Il secondo problema è che essi devono dimostrare di aver avuto residenza legale nel nostro paese senza interruzioni fino al raggiungimento della maggiore età. Basta ad esempio che il minore che, fosse pure per un periodo breve, sia rientrato con i genitori nel proprio paese, oppure che i genitori non abbiano comunicato alle autorità competenti un cambio di residenza, o per ultimo che i genitori ancora abbiano chiesto con ritardo che il minore fosse inserito nel loro permesso di soggiorno, tutto ciò potrebbe rappresentare, oggi molto meno, un ostacolo quasi insormontabile per molti neomaggiorenni.

L’ultima possibilità è quella di chiedere la cittadinanza. In questo caso, se il/la minore è nato in Italia, il requisito di residenza previsto dalla legge, scende da dieci a tre anni. Se invece il/la minore non è nato in Italia, ma magari vi è arrivato da bambino, si deve sottoporre allo stesso iter degli stranieri arrivati da adulti.  Dovrà quindi in primo luogo chiedere ed ottenere un permesso di lunga durata, dovrà risiedere in maniera stabile in Italia per almeno 10 anni (se si iscrivesse all’università, non può fare un anno di Erasmus), e poi inoltrare la domanda, che richiederà un iter di almeno altri tre o cinque anni.
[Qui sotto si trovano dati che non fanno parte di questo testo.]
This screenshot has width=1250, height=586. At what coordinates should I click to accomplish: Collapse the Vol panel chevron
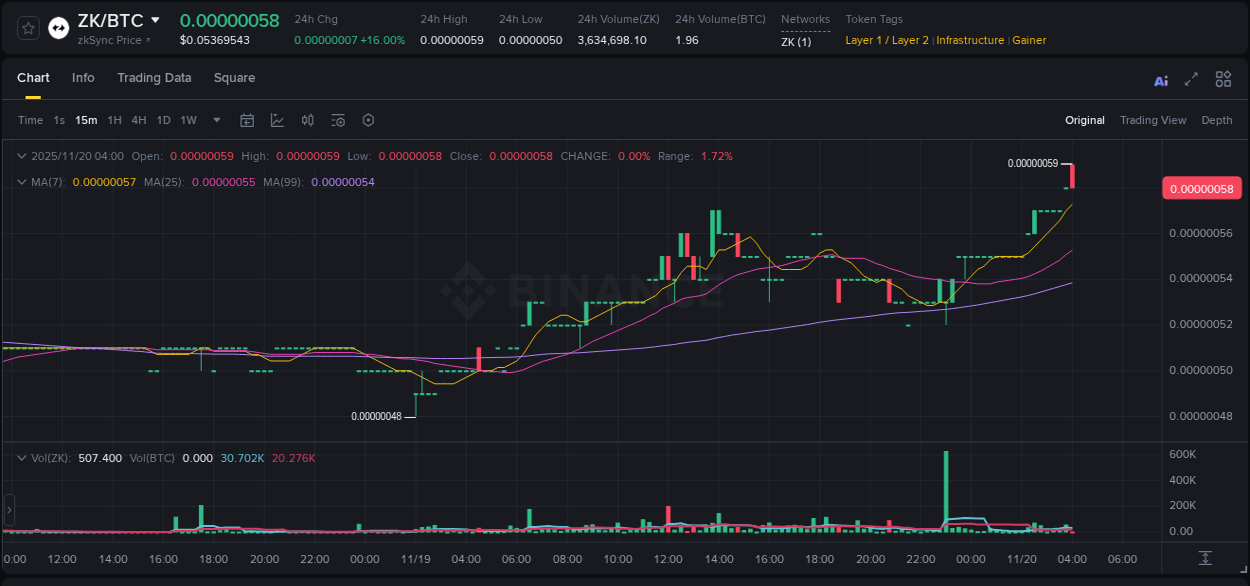[22, 459]
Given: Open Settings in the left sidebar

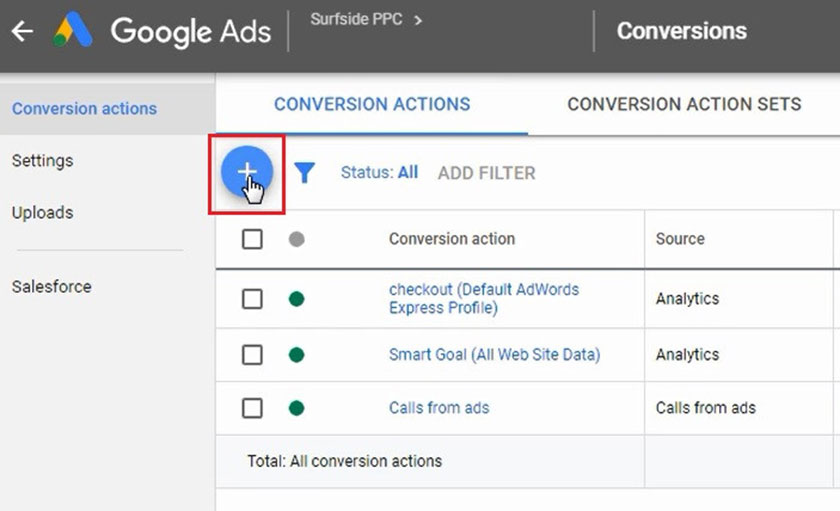Looking at the screenshot, I should coord(43,160).
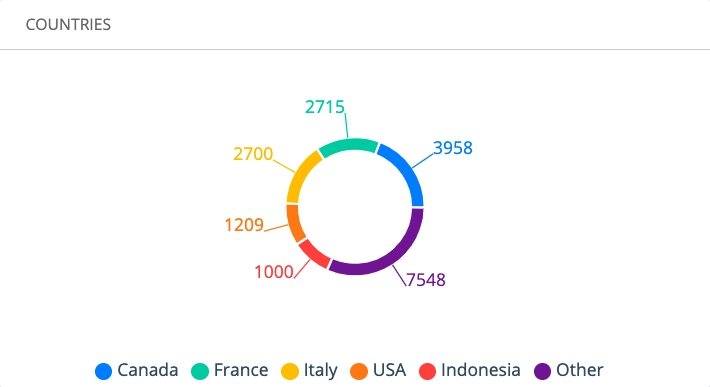The width and height of the screenshot is (710, 387).
Task: Click the purple Other legend dot
Action: coord(542,371)
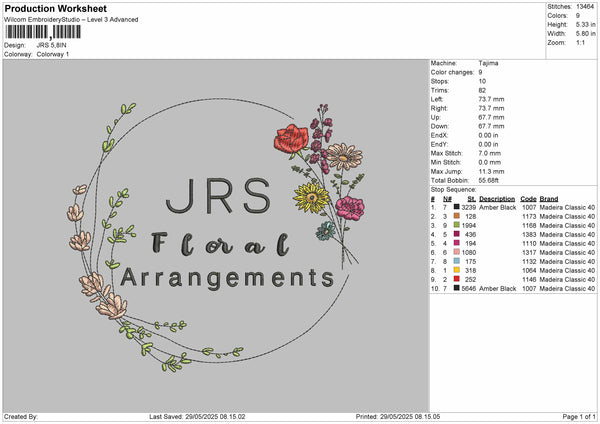Viewport: 600px width, 424px height.
Task: Click the Stitches count 13464
Action: pyautogui.click(x=585, y=5)
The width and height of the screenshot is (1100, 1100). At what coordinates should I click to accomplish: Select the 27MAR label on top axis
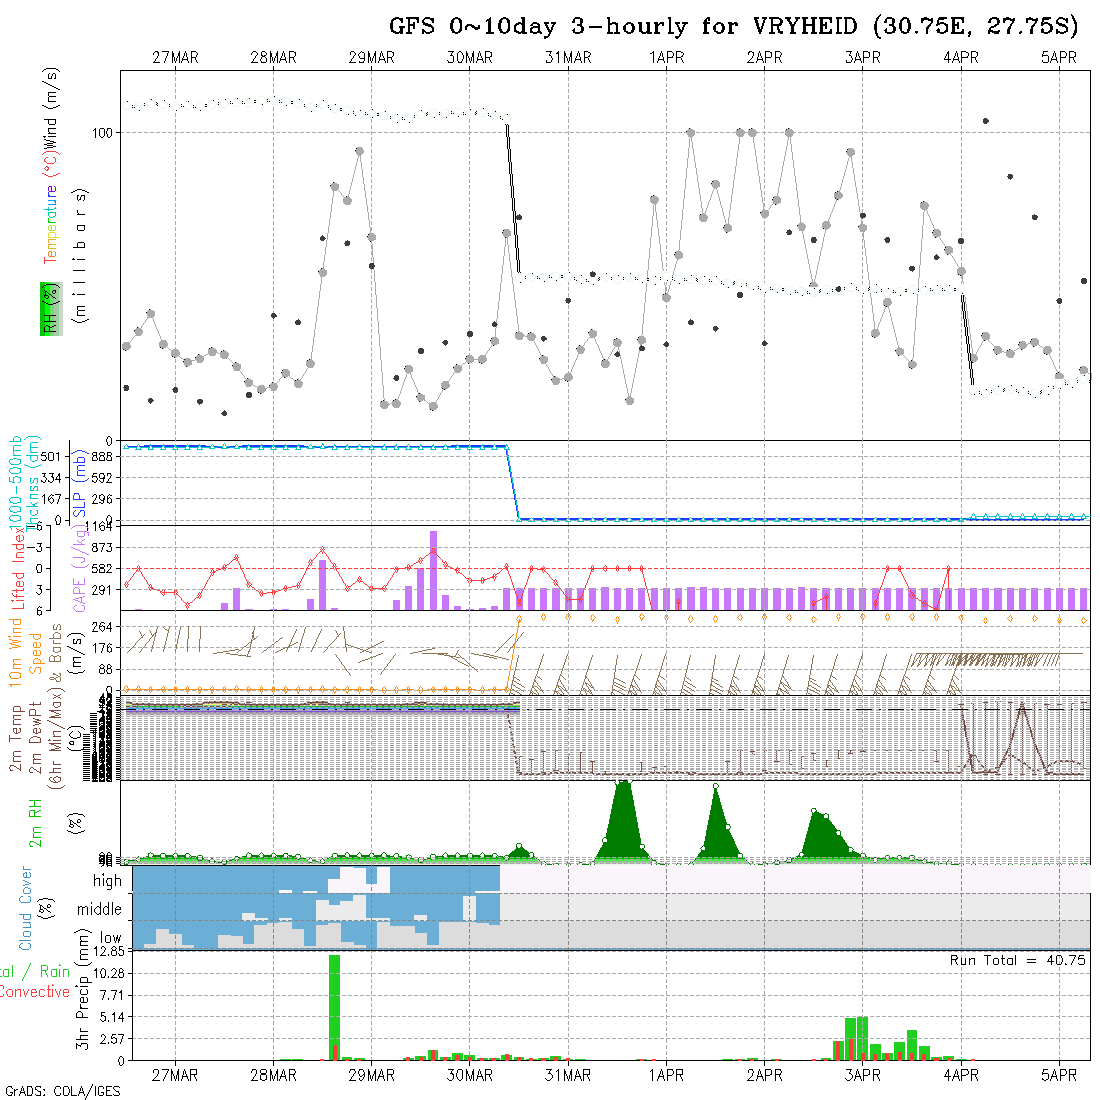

A questo punto il “Minore” sarebbe arrivato a 25/35 anni di età ed in alcuni casi anche a 40, e dopo essere stato in pianta stabilmente nostro paese per una vita, magari dopo aver fatto le scuole in Italia, magari anche l’università, speso un sacco di soldi per ottenere e rinnovare continuamente i permessi, potrebbe trovarsi senza essere cittadino di un paese in cui è cresciuto e di cui parla perfettamente la lingua.

Ecco noi dobbiamo pensare a questi ragazzi/e quando pensiamo a chi dare la cittadinanza, immaginando una nuova legge sulla cittadinanza. Dobbiamo pensare al presente ed al futuro di cittadino/a italiano/a che lavorerà e produrrà reddito e pagherà le tasse nel nostro paese.

Insomma, la cittadinanza non sarà in vendita nelle tabaccherie ma sarà concessa solo a fronte di percorsi e requisiti molto precisi, per certi versi perfino più stringenti di quelli in vigore, passando in altre parole dalla quantità alla qualità.